With total consolidated assets of $35 billion USD at the end of 2020, this commercial banking organization feeds large volumes of data in compressed parquet format via a third-party tool into its AWS S3 buckets.
The bank needed the capability to identify sensitive information in the specific parquet file formats, remediate any false-positives, and mask actual sensitive data in a way that preserved the format of the original data. Also required was a fully automated flow for the workflow that could be applied to any new data feeds coming in from the AWS S3 bucket.
The bank deployed PK Protect in their AWS environments with a custom policy set up to define the required sensitive data. PKWARE leveraged EMR Cluster for running MR jobs so that discovery could be performed on large scales, and bulk remediation was provided via an automated utility. The PKWARE team also provided S3 Orchestrator, which gave the capability to segregate the scanning and masking task based on task size for any given S3 bucket folder.

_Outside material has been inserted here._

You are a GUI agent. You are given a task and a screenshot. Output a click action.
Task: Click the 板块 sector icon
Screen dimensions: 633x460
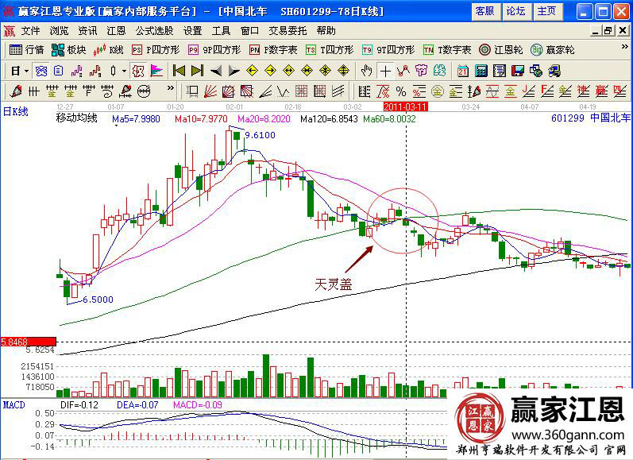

After standing up PK Protect, the commercial banking organization had access to an automated script to read new feeds from DynamoDB Tables and perform automated masking as required. PK Protect also generated reports after every run, comprised of complete information regarding the number of files submitted for masking and the number of files successfully masked. PK Protect enabled the consumer banking organization to scan and mask sensitive data in their AWS environments in a timely manner.